Most room acoustic problems come down to one number. You don't need to understand absorption coefficients, flutter echo frequencies, or acoustic impedance to meaningfully improve how a room sounds. You need to understand RT60.

RT60 is the single most important acoustic measurement in room design. Once you know your room's RT60, you understand why your speakers sound muddy, why your conference calls are echoey, or why your recording space sounds like a bathroom β€” and more importantly, what to do about it.

What's the Quick Answer?

RT60 is the time it takes for sound to decay by 60 decibels after the source stops. A low RT60 (under 0.3 seconds) is a "dead" room. A high RT60 (over 2 seconds) is live and reverberant. The ideal depends on the use case: home listening rooms target 0.3–0.5 seconds, conference rooms want under 0.6 seconds, and concert halls are designed for 1.8–2.2 seconds.

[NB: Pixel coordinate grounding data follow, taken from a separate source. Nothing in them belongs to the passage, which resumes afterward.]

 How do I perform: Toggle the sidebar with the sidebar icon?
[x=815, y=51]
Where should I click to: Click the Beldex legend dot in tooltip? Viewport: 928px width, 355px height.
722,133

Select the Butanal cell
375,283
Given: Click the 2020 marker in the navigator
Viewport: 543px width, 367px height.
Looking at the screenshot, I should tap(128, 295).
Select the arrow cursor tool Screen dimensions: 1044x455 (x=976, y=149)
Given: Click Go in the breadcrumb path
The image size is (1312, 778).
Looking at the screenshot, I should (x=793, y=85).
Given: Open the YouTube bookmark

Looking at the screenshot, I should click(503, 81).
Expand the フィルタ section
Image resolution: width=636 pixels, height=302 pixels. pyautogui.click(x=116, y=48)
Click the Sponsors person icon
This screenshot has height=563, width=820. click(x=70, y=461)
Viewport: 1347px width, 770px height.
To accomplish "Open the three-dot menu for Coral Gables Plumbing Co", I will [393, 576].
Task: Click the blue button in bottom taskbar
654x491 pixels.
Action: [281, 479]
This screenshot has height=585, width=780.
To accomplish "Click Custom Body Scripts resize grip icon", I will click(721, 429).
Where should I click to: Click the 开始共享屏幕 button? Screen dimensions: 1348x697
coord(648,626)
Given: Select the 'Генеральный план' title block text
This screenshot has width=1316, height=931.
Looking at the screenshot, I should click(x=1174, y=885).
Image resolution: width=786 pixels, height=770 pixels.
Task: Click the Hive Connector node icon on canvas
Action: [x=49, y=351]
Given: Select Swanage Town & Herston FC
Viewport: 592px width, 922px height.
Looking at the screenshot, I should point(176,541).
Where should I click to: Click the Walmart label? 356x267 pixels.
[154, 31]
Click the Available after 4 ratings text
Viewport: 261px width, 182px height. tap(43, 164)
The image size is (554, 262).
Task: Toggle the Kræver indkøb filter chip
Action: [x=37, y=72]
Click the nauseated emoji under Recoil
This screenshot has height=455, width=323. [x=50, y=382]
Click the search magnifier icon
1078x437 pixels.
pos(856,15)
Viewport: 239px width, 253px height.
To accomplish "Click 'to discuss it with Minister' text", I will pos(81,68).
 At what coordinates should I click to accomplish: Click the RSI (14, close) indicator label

Where Does the "60" Come From?

The "60" in RT60 refers to decibels. When a sound source stops, the sound in a room doesn't disappear instantly β€” it bounces off surfaces and gradually loses energy with each reflection. RT60 measures how many seconds it takes for that energy to fall 60 dB from its peak level.

60 dB was chosen because it represents roughly the dynamic range from a normal conversational voice to the threshold of hearing in a quiet room. In practice, measuring a full 60 dB decay requires a very quiet test environment, so engineers often measure RT20 or RT30 (20 or 30 dB drops) and extrapolate to get RT60.

How Is RT60 Calculated?

The theoretical foundation is Sabine's formula, developed by Wallace Clement Sabine in 1900:

RT60 = 0.161 Γ— V / A

Where:

  • V = room volume in cubic meters
  • A = total absorption in the room (surface area Γ— absorption coefficient, summed across all surfaces)
  • 0.161 = a constant derived from the speed of sound

What this means practically: larger rooms have more air volume for sound to bounce around in, so RT60 increases with room size. More absorptive surfaces reduce RT60. Hard surfaces (concrete, glass, tile) have absorption coefficients near 0 and contribute almost nothing. Soft surfaces (carpet, acoustic foam, heavy curtains) have coefficients from 0.3 to near 1.0 and absorb significant energy.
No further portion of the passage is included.